RNALogo is a web-based tool to create a new graphical representation of the patterns in a multiple RNA sequence alignment with a consensus structure. RNALogo provides a convenient and highly configurable logo generator. This work creates RNALogo graph for each RNA family in Rfam, and collects these generated logos into an RNALogo gallery. Users can search or browse RNALogo graphs in this gallery to receive further perspectives of known noncoding RNA families.

METHODS

Generation of RNALogo graph

The visualizing representation of RNALogo incorporates the representation of the standard Sequence logos, as well as the RNA secondary structures and the mutual information of base-paired regions. Each RNALogo graph is composed of stacks of letters, one stack for each position in the consensus RNA secondary structure of an RNA alignment. The RNALogo graph can indicate significant features within an RNA sequence alignment and its consensus RNA secondary structure. As demonstrated in Figure 1, users can intuitively observe various significant features, such as the sequence conservation, the mutual information of base-paired regions, the consensus RNA secondary structure and the structural conservation of a RNA family, by the representation of RNALogo graph.

Figure 1.
The RNALogo graph representation.

Figure 2 illustrates the flowchart for generating an RNALogo graph. To facilitate the generation of an RNALogo graph, RNALogo allows three types of input: (i) aligned RNA sequences with a consensus structure; (ii) aligned RNA sequences without any consensus structures, and (iii) unaligned RNA sequences. First, to input aligned RNA sequences with a consensus structure, the RNA sequence alignment with a consensus structure can be directly processed to generate an RNALogo graph. Secondly, to input aligned RNA sequences without any consensus structures, the proposed tool incorporates RNAalifold, which is a program in Vienna RNA Package (7) for predicting a consensus secondary structure of a set of aligned sequences, to generate a consensus RNA secondary structure from the input alignment, and then generate a RNALogo graph from the aligned RNA sequences and the corresponding consensus structure. Finally, for unaligned RNA sequences, the web server employs ClustalW (8) to align the input sequences, then utilizes these sequences to predict its consensus structure and generate its RNALogo graph.

Figure 2.
The flowchart for RNALogo graph generation.
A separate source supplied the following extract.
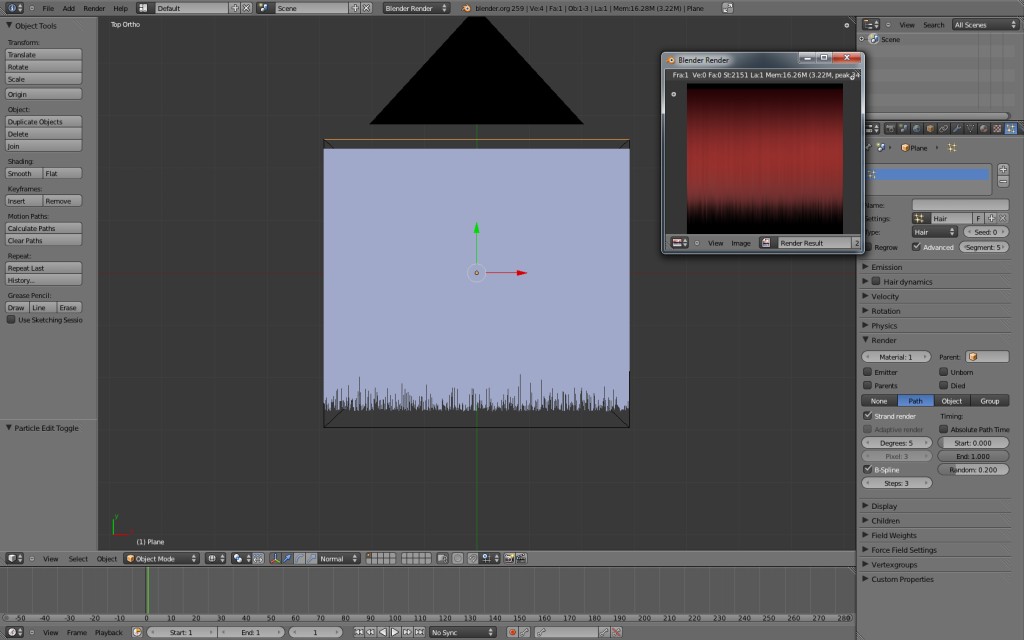
Task: Open the particle Type dropdown showing Hair
Action: (934, 231)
The shape of the consensus structure of the input RNA sequences is sketched using RNAplot, which is an RNA secondary structure drawing program in Vienna RNA Package (7). Other information, such as information contents and the mutual information, are drawn on the RNA secondary structure based on their corresponding positions. The RNALogo includes the structure logo program (4) to obtain the information content for each position and the mutual information of base-paired regions of a structural RNA alignment. The mutual information is a convenient measurement of the dependence between two different positions of RNA secondary structure (9). Additionally, RNALogo supports the option of annotating pseudo-knots on the RNALogo graph simply by specifying the location of the interaction regions of the consensus structure.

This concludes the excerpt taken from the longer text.